Though the G7 and the World Trade Organization have been known to undermine the creation of homegrown solar, wind, geothermal, and other cleaner energy forms in many nations, the sheer force of momentum propelling our world toward energies which don't rape and pillage the planet is palpable.
The declaration covers many urgent topics, but regarding energy, the G7 state:
"Recognizing the important role that the energy system has to play in the implementation of the Paris Agreement, we are determined to accelerate our work towards the transition to an energy system that enables a decarbonization of the global economy, and commit to further invest in supporting innovation in energy technologies and encouraging clean energy and energy efficiency, so as to ensure economic growth with reduced GHG emissions. Faced with the increased uncertainty posed by the current energy price levels, we also commit to play a leading role in facilitating energy investments, in particular investments in quality energy infrastructure and upstream development."

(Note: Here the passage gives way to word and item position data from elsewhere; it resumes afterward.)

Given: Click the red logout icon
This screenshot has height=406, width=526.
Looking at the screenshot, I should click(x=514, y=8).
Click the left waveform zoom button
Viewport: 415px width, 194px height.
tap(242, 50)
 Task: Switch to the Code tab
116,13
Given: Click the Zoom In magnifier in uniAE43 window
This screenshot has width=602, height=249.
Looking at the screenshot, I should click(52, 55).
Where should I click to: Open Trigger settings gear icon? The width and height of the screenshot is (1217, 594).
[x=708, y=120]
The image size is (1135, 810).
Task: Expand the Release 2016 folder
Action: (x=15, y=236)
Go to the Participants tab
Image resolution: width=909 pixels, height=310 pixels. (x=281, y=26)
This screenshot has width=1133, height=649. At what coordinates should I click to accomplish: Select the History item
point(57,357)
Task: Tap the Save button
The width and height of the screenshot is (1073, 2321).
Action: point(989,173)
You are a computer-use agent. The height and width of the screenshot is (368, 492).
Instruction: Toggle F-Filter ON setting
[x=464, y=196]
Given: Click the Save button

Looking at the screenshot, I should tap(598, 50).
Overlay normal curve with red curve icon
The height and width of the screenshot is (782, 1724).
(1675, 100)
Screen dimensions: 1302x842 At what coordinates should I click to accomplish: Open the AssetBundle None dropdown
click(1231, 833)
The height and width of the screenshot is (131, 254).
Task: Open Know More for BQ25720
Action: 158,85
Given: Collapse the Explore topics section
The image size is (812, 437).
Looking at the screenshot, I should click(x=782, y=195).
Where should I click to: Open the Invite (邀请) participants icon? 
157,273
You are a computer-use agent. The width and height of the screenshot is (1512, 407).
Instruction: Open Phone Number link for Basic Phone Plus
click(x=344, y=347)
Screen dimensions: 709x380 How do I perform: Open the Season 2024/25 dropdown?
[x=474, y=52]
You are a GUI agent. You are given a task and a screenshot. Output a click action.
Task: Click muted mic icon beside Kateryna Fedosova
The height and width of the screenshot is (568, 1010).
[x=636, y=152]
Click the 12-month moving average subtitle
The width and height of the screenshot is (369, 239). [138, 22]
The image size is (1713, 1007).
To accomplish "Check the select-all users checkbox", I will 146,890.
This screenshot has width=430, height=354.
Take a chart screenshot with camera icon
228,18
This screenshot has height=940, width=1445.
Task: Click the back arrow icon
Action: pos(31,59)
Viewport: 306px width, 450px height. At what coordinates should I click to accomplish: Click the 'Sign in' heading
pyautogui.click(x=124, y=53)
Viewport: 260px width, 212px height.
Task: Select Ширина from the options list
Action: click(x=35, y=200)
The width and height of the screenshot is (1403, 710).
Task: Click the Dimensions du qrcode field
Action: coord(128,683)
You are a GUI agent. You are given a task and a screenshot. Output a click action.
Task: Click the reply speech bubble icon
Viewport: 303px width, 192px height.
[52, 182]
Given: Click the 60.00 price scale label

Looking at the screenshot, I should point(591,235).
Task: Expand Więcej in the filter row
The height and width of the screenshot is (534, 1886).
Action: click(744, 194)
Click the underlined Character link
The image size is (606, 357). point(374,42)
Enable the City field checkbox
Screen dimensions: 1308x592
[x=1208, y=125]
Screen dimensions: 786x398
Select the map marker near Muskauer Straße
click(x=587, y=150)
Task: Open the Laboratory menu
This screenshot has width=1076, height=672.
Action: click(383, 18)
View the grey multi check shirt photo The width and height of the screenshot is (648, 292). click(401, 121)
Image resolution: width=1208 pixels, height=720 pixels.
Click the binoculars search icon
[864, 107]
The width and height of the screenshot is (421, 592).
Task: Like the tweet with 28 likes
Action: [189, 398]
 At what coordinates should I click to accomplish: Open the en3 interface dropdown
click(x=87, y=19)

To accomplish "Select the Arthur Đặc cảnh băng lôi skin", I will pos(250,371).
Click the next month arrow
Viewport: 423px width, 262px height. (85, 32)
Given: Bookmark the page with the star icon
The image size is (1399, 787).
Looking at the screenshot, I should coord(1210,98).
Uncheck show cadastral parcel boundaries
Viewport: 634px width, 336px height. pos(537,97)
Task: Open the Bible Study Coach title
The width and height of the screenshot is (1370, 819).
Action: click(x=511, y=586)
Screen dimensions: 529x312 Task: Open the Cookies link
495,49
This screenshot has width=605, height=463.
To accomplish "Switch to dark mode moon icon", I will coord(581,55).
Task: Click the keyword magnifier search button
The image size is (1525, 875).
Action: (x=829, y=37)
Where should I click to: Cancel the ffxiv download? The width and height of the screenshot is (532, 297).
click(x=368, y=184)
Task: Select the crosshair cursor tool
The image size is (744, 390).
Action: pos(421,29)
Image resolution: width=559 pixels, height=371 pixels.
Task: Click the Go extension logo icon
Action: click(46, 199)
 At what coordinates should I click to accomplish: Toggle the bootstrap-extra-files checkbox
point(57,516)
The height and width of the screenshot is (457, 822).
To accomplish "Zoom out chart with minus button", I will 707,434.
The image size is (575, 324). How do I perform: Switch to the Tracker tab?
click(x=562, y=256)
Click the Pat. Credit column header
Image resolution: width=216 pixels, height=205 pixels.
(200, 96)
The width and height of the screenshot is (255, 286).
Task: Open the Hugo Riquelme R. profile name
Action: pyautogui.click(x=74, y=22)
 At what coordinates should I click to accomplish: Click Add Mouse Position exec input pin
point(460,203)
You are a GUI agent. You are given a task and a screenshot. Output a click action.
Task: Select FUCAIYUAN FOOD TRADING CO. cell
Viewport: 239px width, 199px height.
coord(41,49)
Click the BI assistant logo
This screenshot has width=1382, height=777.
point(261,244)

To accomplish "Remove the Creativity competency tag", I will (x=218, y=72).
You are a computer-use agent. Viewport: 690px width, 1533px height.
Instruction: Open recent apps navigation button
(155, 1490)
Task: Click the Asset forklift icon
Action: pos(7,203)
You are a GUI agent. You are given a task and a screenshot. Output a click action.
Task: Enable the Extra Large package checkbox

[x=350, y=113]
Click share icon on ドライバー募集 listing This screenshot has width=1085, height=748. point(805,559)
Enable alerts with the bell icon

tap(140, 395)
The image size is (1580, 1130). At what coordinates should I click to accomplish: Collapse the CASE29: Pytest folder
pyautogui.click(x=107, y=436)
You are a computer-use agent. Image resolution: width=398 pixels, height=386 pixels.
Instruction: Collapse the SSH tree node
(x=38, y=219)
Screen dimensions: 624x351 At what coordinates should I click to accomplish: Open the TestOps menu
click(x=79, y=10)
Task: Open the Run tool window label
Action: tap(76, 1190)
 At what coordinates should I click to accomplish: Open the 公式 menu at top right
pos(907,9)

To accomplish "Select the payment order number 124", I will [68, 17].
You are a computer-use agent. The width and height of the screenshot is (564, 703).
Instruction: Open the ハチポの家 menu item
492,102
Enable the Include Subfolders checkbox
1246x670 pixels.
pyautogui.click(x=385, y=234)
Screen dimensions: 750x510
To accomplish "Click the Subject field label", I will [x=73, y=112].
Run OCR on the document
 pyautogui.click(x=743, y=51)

Notice there is no apology for the degradation of our oceans, lakes, rivers, agricultural land, or the ruining of local economies by coal, oil, gas, and nuclear power companies. There is, though, an acknowledgement that fossil fuels are having a difficult time remaining viable while solar and wind power costs keep declining.
Take, for example, the company SolarCity, which seems poised to continue an aggressive trend of improvement in solar power. The company is building an enormous $750 million factory in Buffalo, New York, that will produce 10,000 solar panels per day, or one gigawatt of power generation capacity per year. This one plant could propel the U.S. into a solar power leader.
CleanTechnica has explained that solar power costs will fall another 40 percent by 2017. Unless it's to wage another energy war, when has oil or gas ever been so affordable? Record low solar energy prices around the world are causing a dramatic shift that would have left G7 countries in the cold without an appropriate move away from fossil fuels.